Many popular statistical timeseries models are designed to be both computationally tractable and applicable in many situations. In contrast, Reilly and Zeringue illustrate in a case study that incorporating a simple model of a timeseries’ underlying dynamics can yield a significantly better model – although at the cost of generality and computational tractability.

They consider a classic (though new to me!) dataset in timeseries analysis: recordings of the numbers of Canadian lynx trapped yearly from 1821 to 1934. Rather than directly modeling lynx trappings, they model the latent lynx population along with the population of its sole food source, the snowshoe hare. They assume the population dynamics are governed by the classic Lotka-Volterra equations, place a distribution on the proportion of the lynx population captured in a given year, and choose priors on several parameters based on ecological literature.

Unfortunately, computing with their model does seem like it was a bit of a chore.
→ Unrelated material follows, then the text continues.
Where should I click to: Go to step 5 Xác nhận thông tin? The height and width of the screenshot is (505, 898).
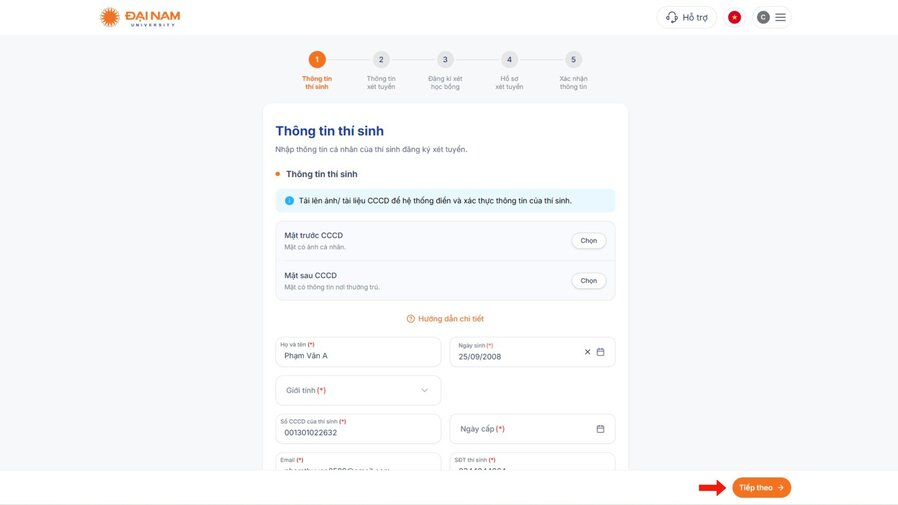[573, 70]
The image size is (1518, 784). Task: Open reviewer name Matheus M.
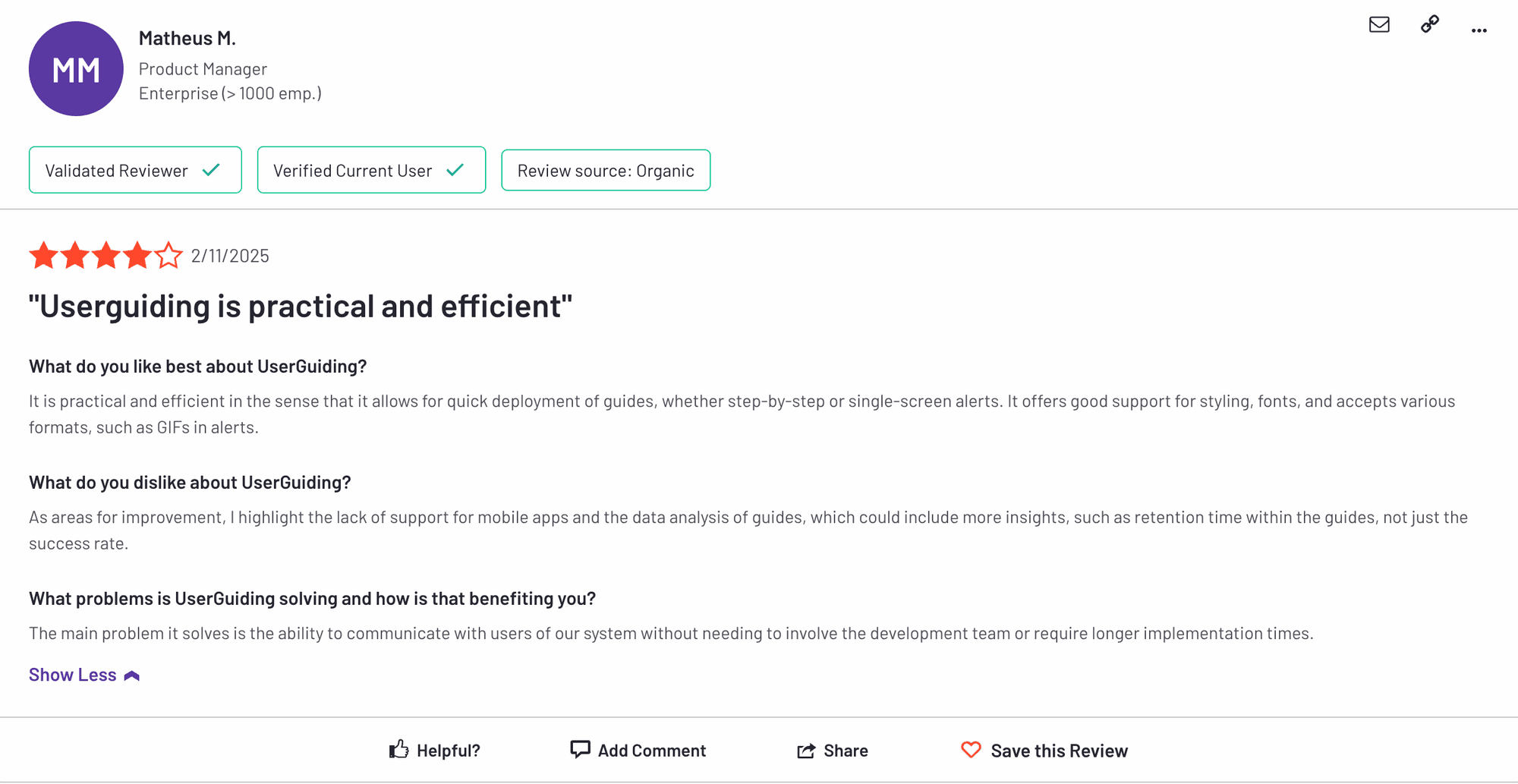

While computing the likelihood of a given parameter (requiring just an integration of the Lotka-Volterra equations) is straightforward enough, they were unable to get their Monte Carlo simulations to converge and instead used simulated annealing to locate local modes in parameter space.

What’s surprising is that despite these imperfections, the model predictions from the local mode they give in the paper (augmented by an AR(1) process model) fit the data well. They outperform their declared contender, the SETAR model, despite its having many more parameters and being fit to more data.

In the end we were left a bit confused by some of their choices both in modeling and computationally. Overall it made for a lively, if sometimes puzzled, discussion.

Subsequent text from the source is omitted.